Nextflow documentation is being migrated from https://nextflow.io/docs/ . Both sites will remain active during the migration.

Migrating to records

Nextflow 26.04 introduces support for records and record types in a Nextflow pipeline. This tutorial demonstrates how to migrate to records using the rnaseq-nf pipeline as an example.

Overview

Nextflow pipelines need a way to model composite data, such as a sample consisting of a unique identifer, some files, and other metadata.

The standard way to model composite data in Nextflow is with a tuple:

sample = tuple([id: '1'], file('1_1.fastq'), file('1_2.fastq'))

channel.of(sample).view { meta, fastq_1, fastq_2 ->
"id: ${meta.id}, fastq_1: ${fastq_1.name}, fastq_2: ${fastq_2.name}"
}

Tuples are easy to use, but have several limitations:

  • Brittle data structures: Tuples must be repeatedly unpacked and repacked whenever they pass through a channel operator. Alternatively, if the tuple is passed as a single argument, the tuple elements must be accessed by index. In both cases, the user must remember the names and the order of the tuple elements.

  • Tight coupling between processes and workflow logic: When calling a process, the tuple elements must match the process inputs with the same ordering. Getting this wrong can lead to runtime errors that are hard to debug.

  • Limited type checking: The type checker can validate whether an incoming tuple has the right number of elements and the right element types. However, it cannot validate the semantic name of each element, as tuple elements don't have names. For example, the type Tuple<String,Path,Path> tells you nothing about what the elements refer to, only their types. As a result, there are many kinds of semantic errors that cannot be caught by the type checker.

Records are a new data type for modelling complex data structures, as an alternative to tuples:

  • Meaningful data structures: Record fields are accessed by name instead of index. They allow you to think about your data in terms of meaningful names instead of arbitrary indices.

  • Flexible workflow logic: Records are duck-typed, which means that a record can be used as an input as long as it meets the minimum requirements of that input.
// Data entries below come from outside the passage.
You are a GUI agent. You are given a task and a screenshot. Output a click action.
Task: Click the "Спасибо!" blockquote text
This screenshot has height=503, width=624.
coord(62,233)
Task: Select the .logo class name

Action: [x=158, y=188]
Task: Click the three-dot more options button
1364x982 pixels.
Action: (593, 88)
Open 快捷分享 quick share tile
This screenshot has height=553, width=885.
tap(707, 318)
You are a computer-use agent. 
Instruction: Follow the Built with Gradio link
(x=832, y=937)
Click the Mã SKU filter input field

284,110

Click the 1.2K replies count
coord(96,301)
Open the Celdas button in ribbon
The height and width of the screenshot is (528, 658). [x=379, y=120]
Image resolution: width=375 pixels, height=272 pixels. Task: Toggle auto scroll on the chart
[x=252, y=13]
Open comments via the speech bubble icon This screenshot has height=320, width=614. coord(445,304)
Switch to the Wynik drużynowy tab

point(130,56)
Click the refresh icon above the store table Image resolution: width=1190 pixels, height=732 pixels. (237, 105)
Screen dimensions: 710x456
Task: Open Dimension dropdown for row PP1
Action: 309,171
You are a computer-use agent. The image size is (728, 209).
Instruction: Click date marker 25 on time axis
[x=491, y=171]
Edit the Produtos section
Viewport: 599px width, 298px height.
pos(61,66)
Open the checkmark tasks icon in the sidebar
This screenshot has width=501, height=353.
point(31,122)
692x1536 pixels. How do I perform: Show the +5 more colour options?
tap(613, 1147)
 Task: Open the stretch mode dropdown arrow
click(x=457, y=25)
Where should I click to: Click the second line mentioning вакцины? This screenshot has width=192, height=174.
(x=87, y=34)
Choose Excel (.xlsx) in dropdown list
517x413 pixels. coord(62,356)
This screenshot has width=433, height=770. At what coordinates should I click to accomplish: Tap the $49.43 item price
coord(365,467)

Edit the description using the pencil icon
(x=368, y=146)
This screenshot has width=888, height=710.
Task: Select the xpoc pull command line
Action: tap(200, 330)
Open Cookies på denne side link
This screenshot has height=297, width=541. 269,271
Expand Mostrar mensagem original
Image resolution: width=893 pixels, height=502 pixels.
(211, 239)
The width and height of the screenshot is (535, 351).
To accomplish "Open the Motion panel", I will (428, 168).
This makes it easier to keep related data together in a workflow without requiring additional logic to translate between channels and process inputs/outputs.

  • Robust type checking: The type checker can validate workflow logic much more thoroughly when using records. For example, it can validate whether an incoming record has all field names and types required by a process input.

Records allow you to model your data more precisely as it flows through your pipeline, making your code easier to read and understand.

note

While records are intended as an alternative to tuples, Nextflow will continue to support tuples as a first-class data type. All existing code will continue to work.

Developer tooling

Records and record types work best with the Nextflow language server and Nextflow VS Code extension.

tip

See Environment setup for instructions on how to setup VS Code and the Nextflow extension.

Type checking

The language server can check your code for type-related errors. For example, it can validate that a channel of records has all the required fields when it is passed as input to a process.

Example: rnaseq-nf

This section demonstrates how to migrate a pipeline to records using the rnaseq-nf pipeline as an example. The completed migration is available in the preview-26-04 branch.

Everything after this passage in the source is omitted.